[Reading passage]:

___

When it first aired in France it drew in seven million nightly viewers. Critical reviews have been mixed. Some reviewers were uneasy at the casting of Christian Clavier, an actor known mostly for his work in comedy films, in the title role. French critics generally found Clavier to be "a good Napoleon but a poor Bonaparte." That is, striking an imposing figure but failing to give insight into the man. In terms of the dispute over whether Napoleon was a visionary, a tyrant, or an imposter, historian Jean Tulard considers the miniseries to be "too soft" on the emperor. However, the series also endows him with some unsavory characteristics, including a certain insensitivity towards the human costs of war. Clavier himself referred to the character he portrays as an intellectual and a true liberal.

Anthony Nield of DVD Times criticized the series's pacing. John Lichfield of the Independent found the battle scenes inconsistent in terms of realism.

___

[Material for this task]:
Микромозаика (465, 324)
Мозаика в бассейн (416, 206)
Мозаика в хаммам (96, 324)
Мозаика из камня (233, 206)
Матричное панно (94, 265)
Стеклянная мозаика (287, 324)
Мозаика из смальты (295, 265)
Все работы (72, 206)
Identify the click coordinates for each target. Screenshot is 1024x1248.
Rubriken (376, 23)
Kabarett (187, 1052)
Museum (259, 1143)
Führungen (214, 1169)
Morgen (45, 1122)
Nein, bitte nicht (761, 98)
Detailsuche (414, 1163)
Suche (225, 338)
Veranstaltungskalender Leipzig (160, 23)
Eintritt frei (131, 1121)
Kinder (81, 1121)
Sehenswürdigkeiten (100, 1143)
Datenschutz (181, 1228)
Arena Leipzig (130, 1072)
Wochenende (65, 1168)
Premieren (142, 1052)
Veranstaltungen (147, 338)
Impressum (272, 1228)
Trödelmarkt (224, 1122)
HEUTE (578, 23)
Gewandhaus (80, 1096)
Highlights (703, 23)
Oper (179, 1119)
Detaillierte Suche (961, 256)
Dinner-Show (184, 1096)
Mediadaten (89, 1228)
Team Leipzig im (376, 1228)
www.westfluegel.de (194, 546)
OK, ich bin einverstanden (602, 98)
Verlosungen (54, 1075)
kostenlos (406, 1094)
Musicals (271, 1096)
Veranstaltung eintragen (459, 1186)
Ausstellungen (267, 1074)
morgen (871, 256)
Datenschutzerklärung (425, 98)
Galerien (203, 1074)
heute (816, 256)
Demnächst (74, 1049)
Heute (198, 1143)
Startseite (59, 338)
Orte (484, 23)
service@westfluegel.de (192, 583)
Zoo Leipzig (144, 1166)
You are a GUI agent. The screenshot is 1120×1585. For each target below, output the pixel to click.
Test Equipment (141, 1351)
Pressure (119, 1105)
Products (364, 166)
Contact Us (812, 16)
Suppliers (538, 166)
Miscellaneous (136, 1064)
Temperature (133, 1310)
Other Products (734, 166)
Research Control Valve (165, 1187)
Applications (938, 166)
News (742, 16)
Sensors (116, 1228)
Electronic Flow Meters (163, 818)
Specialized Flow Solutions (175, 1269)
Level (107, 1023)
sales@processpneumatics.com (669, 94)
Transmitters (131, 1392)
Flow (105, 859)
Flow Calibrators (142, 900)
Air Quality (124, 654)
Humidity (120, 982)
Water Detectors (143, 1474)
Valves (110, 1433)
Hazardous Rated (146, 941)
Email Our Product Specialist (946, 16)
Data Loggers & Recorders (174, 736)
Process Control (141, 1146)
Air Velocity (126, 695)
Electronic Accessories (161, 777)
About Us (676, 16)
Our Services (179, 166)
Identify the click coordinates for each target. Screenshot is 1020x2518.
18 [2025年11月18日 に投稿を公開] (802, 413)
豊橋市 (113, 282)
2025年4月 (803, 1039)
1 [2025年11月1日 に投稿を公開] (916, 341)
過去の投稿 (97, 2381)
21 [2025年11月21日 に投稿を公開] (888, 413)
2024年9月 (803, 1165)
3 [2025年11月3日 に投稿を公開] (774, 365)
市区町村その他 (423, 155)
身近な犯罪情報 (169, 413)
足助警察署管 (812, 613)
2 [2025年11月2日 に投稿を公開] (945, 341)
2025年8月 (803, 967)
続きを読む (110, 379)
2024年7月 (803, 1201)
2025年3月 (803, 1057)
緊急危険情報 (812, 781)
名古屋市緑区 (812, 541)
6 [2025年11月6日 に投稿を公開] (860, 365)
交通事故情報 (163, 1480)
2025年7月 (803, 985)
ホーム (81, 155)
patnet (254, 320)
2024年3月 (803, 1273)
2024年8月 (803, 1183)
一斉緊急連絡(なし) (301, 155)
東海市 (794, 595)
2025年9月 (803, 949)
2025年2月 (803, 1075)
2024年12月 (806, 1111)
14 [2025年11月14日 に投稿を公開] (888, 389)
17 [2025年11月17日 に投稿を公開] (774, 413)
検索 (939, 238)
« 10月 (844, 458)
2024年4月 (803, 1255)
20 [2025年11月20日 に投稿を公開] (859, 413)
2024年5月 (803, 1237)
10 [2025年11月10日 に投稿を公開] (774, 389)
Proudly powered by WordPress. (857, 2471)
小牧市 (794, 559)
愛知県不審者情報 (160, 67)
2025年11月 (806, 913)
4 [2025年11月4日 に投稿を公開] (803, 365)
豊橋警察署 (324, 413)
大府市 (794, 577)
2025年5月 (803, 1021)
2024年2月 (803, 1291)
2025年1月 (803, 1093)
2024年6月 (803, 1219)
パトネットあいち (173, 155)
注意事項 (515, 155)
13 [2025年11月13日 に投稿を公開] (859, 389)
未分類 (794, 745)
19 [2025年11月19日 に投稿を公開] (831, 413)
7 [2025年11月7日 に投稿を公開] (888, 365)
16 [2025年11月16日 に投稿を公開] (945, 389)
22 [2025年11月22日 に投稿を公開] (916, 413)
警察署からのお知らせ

___

[Set of tasks]:
[A] Reproduce the records verbatim, from the line containing "大府市 (794, 577)" down through the last line of the records.
[B] Carry on the text about the Napoleon miniseries from the point where it stops.

[Responses in order]:
[A]
大府市 (794, 577)
2025年5月 (803, 1021)
2024年2月 (803, 1291)
2025年1月 (803, 1093)
2024年6月 (803, 1219)
パトネットあいち (173, 155)
注意事項 (515, 155)
13 [2025年11月13日 に投稿を公開] (859, 389)
未分類 (794, 745)
19 [2025年11月19日 に投稿を公開] (831, 413)
7 [2025年11月7日 に投稿を公開] (888, 365)
16 [2025年11月16日 に投稿を公開] (945, 389)
22 [2025年11月22日 に投稿を公開] (916, 413)
警察署からのお知らせ

[B]
Controversy
The series was praised in France, but received negative reviews in Italy. Italian politician, Umberto Bossi, was angered by the series, stating that it glamorized Napoleon despite the fact that his occupation of Italy resulted in the deaths of hundreds of thousands and the looting of many of the country's artistic treasures. He also criticized Italy's RAI television network for co-funding the series. Producer and cast member Gérard Depardieu defended the series, stating that it keeps to the truth and that "perhaps Bossi would have preferred an idiot Napoleon." Two other members of the cast, Clavier and Rossellini, vouched for the integrity of their respective portrayals of the French emperor and empress. Lichfield, on the other hand, says that the series omits most of the unsavory elements of Napoleon's Italian campaign.

Awards
In 2003, the series won a Bavarian TV award. In France, it won a 7 d'Or award for Best Director. In the United States, it was nominated for nine Emmy awards, and it won the Emmy for Outstanding Costumes for a Miniseries, Movie or a Special

DVD release
A three-disc DVD (full screen) recording, under the A&E label and with A&E extra features, is sold in the United States. In Canada, there is a four-disc DVD (fullscreen) recording, under the REMSTAR label and without the A&E extra features, in both English and French editions. French edition is in 1.78:1 (16:9) widescreen.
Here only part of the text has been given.